**Exercise description:**
Count the lines in the listing below that contain the string "dimensions" and reply with only that number.

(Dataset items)
==============================
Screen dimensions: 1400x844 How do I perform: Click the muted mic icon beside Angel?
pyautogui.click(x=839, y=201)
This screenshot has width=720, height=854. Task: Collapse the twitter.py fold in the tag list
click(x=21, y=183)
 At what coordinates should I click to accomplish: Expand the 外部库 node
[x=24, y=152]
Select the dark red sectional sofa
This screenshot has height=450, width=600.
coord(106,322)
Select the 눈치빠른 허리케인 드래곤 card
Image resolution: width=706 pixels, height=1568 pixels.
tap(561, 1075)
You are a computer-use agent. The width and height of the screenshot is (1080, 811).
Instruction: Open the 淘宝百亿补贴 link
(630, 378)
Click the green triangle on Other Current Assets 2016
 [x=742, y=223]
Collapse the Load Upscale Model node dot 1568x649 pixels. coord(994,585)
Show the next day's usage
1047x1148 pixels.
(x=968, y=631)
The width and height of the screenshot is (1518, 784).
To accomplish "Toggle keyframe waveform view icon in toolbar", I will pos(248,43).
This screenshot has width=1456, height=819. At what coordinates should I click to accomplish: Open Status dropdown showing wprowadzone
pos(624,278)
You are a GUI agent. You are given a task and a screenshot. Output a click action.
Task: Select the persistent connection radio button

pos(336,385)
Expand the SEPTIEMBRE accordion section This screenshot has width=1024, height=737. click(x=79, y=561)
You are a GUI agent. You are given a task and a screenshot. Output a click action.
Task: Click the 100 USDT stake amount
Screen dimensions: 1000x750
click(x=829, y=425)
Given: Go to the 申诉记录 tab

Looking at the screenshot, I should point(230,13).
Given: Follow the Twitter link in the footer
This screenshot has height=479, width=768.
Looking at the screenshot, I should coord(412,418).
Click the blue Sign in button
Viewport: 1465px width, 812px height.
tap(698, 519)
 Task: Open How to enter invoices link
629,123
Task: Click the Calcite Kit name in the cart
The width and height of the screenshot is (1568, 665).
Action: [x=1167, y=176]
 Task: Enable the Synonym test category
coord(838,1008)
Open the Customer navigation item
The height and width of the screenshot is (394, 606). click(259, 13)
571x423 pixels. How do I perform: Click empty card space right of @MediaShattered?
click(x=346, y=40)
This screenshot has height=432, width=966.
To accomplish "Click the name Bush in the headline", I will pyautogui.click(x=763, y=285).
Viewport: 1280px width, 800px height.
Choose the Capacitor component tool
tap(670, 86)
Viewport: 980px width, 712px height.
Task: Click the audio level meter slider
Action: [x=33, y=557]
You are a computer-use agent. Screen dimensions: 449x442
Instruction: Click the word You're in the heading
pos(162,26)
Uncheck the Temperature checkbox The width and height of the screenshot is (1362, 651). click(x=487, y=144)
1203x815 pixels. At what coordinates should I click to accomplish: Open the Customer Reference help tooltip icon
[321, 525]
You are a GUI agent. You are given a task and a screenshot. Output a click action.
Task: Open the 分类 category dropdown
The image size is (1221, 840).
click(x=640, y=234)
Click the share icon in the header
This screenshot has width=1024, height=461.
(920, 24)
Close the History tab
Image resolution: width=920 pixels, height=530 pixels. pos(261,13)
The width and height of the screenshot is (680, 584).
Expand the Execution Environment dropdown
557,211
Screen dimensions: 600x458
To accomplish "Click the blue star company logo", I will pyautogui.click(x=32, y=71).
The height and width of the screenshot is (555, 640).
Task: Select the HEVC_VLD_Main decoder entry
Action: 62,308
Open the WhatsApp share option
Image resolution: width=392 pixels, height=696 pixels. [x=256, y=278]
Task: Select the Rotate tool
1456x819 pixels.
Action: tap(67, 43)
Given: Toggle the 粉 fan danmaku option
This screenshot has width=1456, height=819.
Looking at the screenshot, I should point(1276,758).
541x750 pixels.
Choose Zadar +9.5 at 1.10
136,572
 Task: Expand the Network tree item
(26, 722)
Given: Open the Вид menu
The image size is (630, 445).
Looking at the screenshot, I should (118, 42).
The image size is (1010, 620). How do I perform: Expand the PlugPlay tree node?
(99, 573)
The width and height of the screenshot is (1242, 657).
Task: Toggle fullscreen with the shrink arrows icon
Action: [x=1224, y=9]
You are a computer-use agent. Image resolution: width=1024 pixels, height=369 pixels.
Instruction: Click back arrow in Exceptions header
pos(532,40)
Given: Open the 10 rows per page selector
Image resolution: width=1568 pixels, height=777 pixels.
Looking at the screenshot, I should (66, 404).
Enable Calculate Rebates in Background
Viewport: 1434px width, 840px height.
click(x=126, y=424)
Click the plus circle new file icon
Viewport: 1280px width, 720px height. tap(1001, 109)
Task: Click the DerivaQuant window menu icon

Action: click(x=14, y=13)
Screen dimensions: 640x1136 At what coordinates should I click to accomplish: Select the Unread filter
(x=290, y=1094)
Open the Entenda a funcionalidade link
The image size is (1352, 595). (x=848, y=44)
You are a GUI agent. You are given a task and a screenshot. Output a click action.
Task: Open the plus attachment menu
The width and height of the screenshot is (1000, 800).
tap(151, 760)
==============================
**Expected answer:**
5